Она бросила на него удовлетворенный взгляд:
— Недаром говорят: старый друг — лучше новых двух.
— Должно быть, вы очень старый друг?
— Самый старый, — отрезала она. — Я знала Роз, когда ей не было и недели от роду. Даже сам лорд еще не видел ее — он первый раз взглянул, когда ей исполнился месяц.
— Она очень тепло говорила о вас, — соврал Д.
— Еще бы, — подтвердила миссис Беннет, тряхнув седой головой. — После того, как умерла ее мать, все для нее делала я.
Всегда как-то странно чувствуешь себя, когда узнаешь от кого-нибудь о прошлом любимого человека, — будто нашел в старом столе потайной ящик, полный интереснейших документов.
— Она была послушной девочкой? — спросил он с улыбкой.
— У нее был твердый характер.

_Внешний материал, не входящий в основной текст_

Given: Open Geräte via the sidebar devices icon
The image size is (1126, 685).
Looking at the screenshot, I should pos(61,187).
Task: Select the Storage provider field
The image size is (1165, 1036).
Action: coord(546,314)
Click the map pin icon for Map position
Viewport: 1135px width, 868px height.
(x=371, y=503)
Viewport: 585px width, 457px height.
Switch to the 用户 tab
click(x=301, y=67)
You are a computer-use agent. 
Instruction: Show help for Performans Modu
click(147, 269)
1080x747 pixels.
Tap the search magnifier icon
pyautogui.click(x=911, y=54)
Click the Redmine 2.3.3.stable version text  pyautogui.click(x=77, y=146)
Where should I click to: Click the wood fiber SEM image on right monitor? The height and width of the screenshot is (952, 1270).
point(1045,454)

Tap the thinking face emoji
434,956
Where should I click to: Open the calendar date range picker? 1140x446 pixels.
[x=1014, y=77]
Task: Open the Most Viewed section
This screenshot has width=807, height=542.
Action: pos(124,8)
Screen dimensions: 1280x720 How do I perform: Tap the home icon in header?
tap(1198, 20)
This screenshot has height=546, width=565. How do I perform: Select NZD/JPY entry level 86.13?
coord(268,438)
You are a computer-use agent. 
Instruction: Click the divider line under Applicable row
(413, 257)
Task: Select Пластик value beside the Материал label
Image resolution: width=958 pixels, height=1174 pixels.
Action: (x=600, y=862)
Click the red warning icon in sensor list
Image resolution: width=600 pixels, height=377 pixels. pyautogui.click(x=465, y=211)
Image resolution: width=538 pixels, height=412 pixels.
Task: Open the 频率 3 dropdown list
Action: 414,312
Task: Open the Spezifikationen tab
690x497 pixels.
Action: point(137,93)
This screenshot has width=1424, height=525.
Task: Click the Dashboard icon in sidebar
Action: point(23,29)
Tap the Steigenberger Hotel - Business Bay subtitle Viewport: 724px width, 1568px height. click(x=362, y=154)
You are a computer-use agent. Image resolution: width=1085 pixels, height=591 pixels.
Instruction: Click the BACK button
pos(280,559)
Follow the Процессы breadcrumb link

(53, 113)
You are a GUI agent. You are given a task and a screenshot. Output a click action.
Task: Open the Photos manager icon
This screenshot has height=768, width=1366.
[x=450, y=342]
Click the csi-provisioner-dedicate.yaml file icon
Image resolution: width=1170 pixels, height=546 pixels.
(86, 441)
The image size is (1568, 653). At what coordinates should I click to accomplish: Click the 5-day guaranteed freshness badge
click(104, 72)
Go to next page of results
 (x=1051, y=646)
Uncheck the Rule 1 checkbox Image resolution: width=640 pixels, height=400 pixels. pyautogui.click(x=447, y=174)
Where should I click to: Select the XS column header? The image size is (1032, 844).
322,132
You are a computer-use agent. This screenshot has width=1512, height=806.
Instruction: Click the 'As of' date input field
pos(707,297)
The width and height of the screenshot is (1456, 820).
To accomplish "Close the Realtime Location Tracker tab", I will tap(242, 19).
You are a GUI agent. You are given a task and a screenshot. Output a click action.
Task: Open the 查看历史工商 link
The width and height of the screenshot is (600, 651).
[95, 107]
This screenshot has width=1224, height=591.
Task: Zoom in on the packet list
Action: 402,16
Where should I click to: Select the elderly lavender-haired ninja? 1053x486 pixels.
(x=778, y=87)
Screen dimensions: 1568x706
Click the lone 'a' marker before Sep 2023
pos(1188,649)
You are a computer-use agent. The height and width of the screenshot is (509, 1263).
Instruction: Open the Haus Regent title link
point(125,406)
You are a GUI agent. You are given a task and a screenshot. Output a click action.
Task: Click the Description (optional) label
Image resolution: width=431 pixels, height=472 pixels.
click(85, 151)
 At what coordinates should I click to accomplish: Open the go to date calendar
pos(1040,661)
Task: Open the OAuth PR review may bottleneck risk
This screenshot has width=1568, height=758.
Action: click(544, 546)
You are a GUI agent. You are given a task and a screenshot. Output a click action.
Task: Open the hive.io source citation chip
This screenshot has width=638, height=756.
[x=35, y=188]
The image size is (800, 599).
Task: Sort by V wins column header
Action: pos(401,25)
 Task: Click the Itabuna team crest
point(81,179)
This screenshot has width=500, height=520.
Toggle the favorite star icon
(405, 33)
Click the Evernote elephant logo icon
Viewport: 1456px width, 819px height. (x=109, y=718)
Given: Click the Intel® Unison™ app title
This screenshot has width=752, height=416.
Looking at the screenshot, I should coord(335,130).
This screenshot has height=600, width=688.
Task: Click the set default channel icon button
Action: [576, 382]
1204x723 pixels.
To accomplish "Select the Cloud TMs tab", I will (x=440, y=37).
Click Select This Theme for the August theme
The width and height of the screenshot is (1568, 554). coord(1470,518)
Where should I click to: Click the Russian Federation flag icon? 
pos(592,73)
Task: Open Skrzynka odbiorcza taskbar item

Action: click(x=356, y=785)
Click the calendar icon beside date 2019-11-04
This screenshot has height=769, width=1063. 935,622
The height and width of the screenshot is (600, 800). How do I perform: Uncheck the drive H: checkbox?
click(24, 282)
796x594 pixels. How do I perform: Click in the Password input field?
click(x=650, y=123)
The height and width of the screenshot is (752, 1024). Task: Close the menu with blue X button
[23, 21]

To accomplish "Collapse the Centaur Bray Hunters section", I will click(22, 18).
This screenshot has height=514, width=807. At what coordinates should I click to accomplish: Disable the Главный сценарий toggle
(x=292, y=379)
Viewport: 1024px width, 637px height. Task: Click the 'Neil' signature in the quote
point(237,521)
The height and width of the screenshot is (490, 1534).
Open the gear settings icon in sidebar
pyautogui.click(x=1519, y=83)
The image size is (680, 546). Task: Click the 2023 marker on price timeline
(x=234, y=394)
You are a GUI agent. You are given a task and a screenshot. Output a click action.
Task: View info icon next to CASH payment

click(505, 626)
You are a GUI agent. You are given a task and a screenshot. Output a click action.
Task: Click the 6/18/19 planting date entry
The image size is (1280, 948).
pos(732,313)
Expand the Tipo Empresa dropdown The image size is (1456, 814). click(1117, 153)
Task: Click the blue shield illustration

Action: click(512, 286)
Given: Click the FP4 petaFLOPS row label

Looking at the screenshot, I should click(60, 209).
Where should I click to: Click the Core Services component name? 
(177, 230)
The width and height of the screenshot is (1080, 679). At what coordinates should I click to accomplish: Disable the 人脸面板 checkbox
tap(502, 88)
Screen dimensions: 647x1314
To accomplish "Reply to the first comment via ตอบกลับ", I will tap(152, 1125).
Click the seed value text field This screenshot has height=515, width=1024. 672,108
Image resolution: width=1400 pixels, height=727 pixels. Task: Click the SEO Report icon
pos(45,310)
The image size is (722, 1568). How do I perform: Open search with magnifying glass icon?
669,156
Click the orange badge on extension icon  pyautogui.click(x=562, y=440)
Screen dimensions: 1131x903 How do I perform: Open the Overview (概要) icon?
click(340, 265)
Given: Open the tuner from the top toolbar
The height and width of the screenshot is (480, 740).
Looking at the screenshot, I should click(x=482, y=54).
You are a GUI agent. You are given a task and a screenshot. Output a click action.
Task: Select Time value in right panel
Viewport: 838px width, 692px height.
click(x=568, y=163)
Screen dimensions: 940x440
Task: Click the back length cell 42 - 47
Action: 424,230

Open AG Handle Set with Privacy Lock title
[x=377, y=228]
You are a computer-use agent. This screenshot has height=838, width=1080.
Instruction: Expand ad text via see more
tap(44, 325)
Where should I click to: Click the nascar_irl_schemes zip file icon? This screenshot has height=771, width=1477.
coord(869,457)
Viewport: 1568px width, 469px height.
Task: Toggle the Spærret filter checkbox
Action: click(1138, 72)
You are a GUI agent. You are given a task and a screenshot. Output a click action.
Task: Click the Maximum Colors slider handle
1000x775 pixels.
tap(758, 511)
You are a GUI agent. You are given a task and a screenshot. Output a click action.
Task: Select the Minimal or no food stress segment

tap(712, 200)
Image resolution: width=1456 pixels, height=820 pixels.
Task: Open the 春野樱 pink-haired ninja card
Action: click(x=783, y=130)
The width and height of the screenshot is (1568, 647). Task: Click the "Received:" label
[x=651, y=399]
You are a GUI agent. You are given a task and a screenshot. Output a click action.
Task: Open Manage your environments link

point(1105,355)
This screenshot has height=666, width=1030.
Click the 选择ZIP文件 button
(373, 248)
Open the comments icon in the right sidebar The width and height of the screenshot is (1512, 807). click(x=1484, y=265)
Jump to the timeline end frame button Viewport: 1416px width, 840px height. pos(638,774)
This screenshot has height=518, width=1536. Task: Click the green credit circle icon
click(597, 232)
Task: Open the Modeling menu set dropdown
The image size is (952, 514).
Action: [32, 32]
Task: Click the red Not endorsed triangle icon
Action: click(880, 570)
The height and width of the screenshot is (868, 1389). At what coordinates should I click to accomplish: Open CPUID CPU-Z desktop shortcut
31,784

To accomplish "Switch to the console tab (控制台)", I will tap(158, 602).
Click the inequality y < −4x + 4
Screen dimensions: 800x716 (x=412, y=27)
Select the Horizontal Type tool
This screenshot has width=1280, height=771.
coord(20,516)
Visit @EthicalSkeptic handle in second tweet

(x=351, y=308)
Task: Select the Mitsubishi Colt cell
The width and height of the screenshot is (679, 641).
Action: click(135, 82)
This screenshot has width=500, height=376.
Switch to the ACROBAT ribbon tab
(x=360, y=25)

А больше мне ничего и не надо от ребенка, — сказала миссис Беннет. Она, волнуясь, переходила с места на место, то поглаживая подушечку для булавок, то поправляя фотографии. — Нельзя требовать, чтобы тебя помнили. И я не жалуюсь на лорда. Он великодушен. Собственно, так оно и должно быть. Иначе, как бы мы жили, особенно сейчас, когда шахты закрыты?